[cliveowen]

It's not just about compromised encryption algorithms, it's also about picking the right algorithm for a given purpose.

For instance, an hashing algorithm can be used to securely store passwords, and must therefore be slow, or to find duplicate files, a task which greatly benefits from speed. If you use a fast hashing algorithm to "securely" store passwords you might as well use a compromised algorithm since the security is nonexistent in both cases.

I think the same applies to crypto algorithms: it doesn't matter if the building blocks are individually secure if you don't know how to put them together in a secure fashion.

[tptacek]

You might save yourself trouble by thinking of a "hash algorithm" as an infrequently-used primitive, a password hash (or KDF) as something you'd store a password authenticator with.

[StavrosK]

Nobody is arguing against that. The OP is asking about compromised algorithms. Sure, non-compromised algorithms can still be used incorrectly and be insecure, but compromised ones won't be secure no matter how they're used.

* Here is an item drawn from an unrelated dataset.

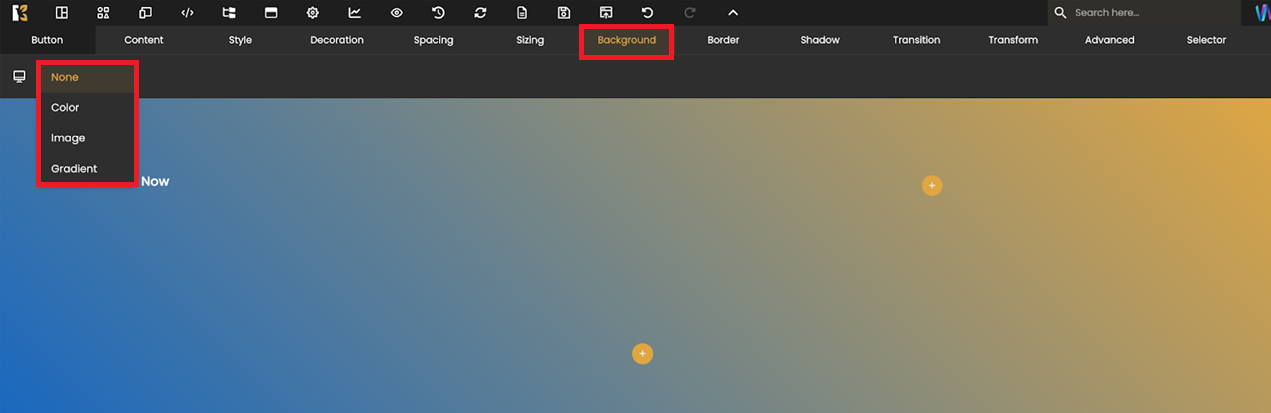Open the settings gear icon
Image resolution: width=1271 pixels, height=413 pixels.
pos(312,13)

Also, you don't use hashes to store passwords, you use KDFs.

[p4bl0]

> Also, you don't use hashes to store passwords, you use KDFs.

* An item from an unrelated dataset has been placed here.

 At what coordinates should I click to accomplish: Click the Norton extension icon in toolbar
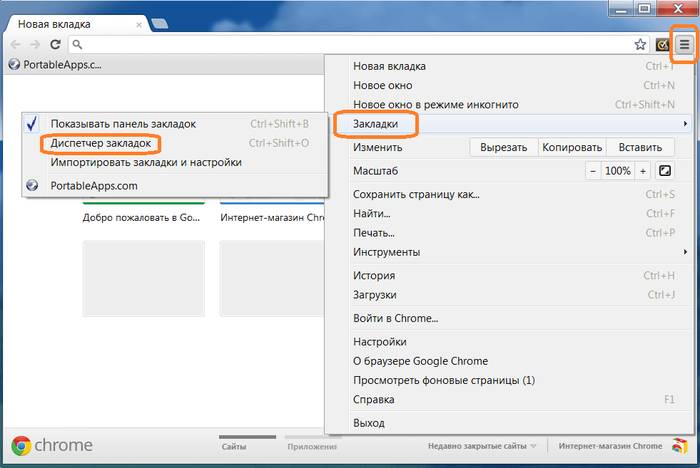coord(662,45)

Well, technically a hash can be seen as a particular key derivation function (KDF). Not a proper one for the purpose of storing passwords I agree, but then most KDFs are built using salt + an iteration of hash functions, to my knowledge at least (which I admit is not very deep on the subject).

[tptacek]

A hash serves as the PRF in a KDF construction; it's a building block, not a subset.